__Data supplied__.
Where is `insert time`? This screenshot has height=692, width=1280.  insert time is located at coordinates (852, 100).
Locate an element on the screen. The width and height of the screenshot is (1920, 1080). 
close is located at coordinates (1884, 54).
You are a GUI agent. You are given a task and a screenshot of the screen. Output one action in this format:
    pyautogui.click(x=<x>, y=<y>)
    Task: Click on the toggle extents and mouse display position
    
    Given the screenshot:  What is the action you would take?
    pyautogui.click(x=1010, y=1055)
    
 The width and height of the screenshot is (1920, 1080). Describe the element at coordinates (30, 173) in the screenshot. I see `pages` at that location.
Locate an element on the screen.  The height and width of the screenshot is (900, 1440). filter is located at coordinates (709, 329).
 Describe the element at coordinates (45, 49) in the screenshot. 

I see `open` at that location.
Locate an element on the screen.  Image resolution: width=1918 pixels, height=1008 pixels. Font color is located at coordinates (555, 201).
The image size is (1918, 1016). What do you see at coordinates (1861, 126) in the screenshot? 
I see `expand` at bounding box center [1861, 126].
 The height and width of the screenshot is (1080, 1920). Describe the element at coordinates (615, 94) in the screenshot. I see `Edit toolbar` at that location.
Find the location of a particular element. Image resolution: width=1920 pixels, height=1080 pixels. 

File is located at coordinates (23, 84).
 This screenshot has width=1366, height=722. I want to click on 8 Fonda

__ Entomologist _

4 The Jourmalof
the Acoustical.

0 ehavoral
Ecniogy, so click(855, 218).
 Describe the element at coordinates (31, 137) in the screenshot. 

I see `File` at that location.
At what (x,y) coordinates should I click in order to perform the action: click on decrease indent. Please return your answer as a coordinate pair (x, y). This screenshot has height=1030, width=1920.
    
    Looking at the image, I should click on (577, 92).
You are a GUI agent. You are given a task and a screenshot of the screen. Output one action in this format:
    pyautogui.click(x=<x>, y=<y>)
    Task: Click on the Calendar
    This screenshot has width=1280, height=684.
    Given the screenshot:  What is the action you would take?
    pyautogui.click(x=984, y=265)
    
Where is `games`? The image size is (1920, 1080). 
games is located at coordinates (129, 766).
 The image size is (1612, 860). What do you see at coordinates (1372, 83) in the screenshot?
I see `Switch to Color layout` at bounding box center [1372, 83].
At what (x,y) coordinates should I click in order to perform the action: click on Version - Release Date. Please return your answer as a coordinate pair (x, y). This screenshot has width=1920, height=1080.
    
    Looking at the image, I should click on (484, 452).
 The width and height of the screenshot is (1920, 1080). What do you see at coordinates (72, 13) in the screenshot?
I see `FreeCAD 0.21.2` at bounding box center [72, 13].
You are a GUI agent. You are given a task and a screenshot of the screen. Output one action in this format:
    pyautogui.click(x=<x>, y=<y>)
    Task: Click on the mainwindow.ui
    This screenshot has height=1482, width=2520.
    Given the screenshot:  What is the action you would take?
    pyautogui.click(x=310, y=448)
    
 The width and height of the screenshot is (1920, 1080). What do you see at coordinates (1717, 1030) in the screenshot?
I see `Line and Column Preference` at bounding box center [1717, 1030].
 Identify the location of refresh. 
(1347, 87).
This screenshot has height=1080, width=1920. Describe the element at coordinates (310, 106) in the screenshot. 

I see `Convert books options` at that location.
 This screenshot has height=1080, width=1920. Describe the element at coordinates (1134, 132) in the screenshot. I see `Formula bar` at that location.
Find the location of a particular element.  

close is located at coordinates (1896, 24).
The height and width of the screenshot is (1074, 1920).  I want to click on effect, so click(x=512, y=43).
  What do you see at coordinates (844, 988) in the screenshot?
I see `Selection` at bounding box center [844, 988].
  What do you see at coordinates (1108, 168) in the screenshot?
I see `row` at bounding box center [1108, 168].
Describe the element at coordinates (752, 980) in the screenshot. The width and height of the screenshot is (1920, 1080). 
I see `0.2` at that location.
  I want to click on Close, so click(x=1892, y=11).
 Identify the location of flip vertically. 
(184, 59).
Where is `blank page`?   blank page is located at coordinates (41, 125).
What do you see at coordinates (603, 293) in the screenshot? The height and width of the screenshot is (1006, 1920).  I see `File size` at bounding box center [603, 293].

__Instruction__.
Transcribe the listing above line for line, with no changes.

__Reply__.
Where is `insert time`? This screenshot has height=692, width=1280.  insert time is located at coordinates (852, 100).
Locate an element on the screen. The width and height of the screenshot is (1920, 1080). 
close is located at coordinates (1884, 54).
You are a GUI agent. You are given a task and a screenshot of the screen. Output one action in this format:
    pyautogui.click(x=<x>, y=<y>)
    Task: Click on the toggle extents and mouse display position
    
    Given the screenshot:  What is the action you would take?
    pyautogui.click(x=1010, y=1055)
    
 The width and height of the screenshot is (1920, 1080). Describe the element at coordinates (30, 173) in the screenshot. I see `pages` at that location.
Locate an element on the screen.  The height and width of the screenshot is (900, 1440). filter is located at coordinates (709, 329).
 Describe the element at coordinates (45, 49) in the screenshot. 

I see `open` at that location.
Locate an element on the screen.  Image resolution: width=1918 pixels, height=1008 pixels. Font color is located at coordinates (555, 201).
The image size is (1918, 1016). What do you see at coordinates (1861, 126) in the screenshot? 
I see `expand` at bounding box center [1861, 126].
 The height and width of the screenshot is (1080, 1920). Describe the element at coordinates (615, 94) in the screenshot. I see `Edit toolbar` at that location.
Find the location of a particular element. Image resolution: width=1920 pixels, height=1080 pixels. 

File is located at coordinates (23, 84).
 This screenshot has width=1366, height=722. I want to click on 8 Fonda

__ Entomologist _

4 The Jourmalof
the Acoustical.

0 ehavoral
Ecniogy, so click(855, 218).
 Describe the element at coordinates (31, 137) in the screenshot. 

I see `File` at that location.
At what (x,y) coordinates should I click in order to perform the action: click on decrease indent. Please return your answer as a coordinate pair (x, y). This screenshot has height=1030, width=1920.
    
    Looking at the image, I should click on (577, 92).
You are a GUI agent. You are given a task and a screenshot of the screen. Output one action in this format:
    pyautogui.click(x=<x>, y=<y>)
    Task: Click on the Calendar
    This screenshot has width=1280, height=684.
    Given the screenshot:  What is the action you would take?
    pyautogui.click(x=984, y=265)
    
Where is `games`? The image size is (1920, 1080). 
games is located at coordinates (129, 766).
 The image size is (1612, 860). What do you see at coordinates (1372, 83) in the screenshot?
I see `Switch to Color layout` at bounding box center [1372, 83].
At what (x,y) coordinates should I click in order to perform the action: click on Version - Release Date. Please return your answer as a coordinate pair (x, y). This screenshot has width=1920, height=1080.
    
    Looking at the image, I should click on (484, 452).
 The width and height of the screenshot is (1920, 1080). What do you see at coordinates (72, 13) in the screenshot?
I see `FreeCAD 0.21.2` at bounding box center [72, 13].
You are a GUI agent. You are given a task and a screenshot of the screen. Output one action in this format:
    pyautogui.click(x=<x>, y=<y>)
    Task: Click on the mainwindow.ui
    This screenshot has height=1482, width=2520.
    Given the screenshot:  What is the action you would take?
    pyautogui.click(x=310, y=448)
    
 The width and height of the screenshot is (1920, 1080). What do you see at coordinates (1717, 1030) in the screenshot?
I see `Line and Column Preference` at bounding box center [1717, 1030].
 Identify the location of refresh. 
(1347, 87).
This screenshot has height=1080, width=1920. Describe the element at coordinates (310, 106) in the screenshot. 

I see `Convert books options` at that location.
 This screenshot has height=1080, width=1920. Describe the element at coordinates (1134, 132) in the screenshot. I see `Formula bar` at that location.
Find the location of a particular element.  

close is located at coordinates (1896, 24).
The height and width of the screenshot is (1074, 1920).  I want to click on effect, so click(x=512, y=43).
  What do you see at coordinates (844, 988) in the screenshot?
I see `Selection` at bounding box center [844, 988].
  What do you see at coordinates (1108, 168) in the screenshot?
I see `row` at bounding box center [1108, 168].
Describe the element at coordinates (752, 980) in the screenshot. The width and height of the screenshot is (1920, 1080). 
I see `0.2` at that location.
  I want to click on Close, so click(x=1892, y=11).
 Identify the location of flip vertically. 
(184, 59).
Where is `blank page`?   blank page is located at coordinates (41, 125).
What do you see at coordinates (603, 293) in the screenshot? The height and width of the screenshot is (1006, 1920).  I see `File size` at bounding box center [603, 293].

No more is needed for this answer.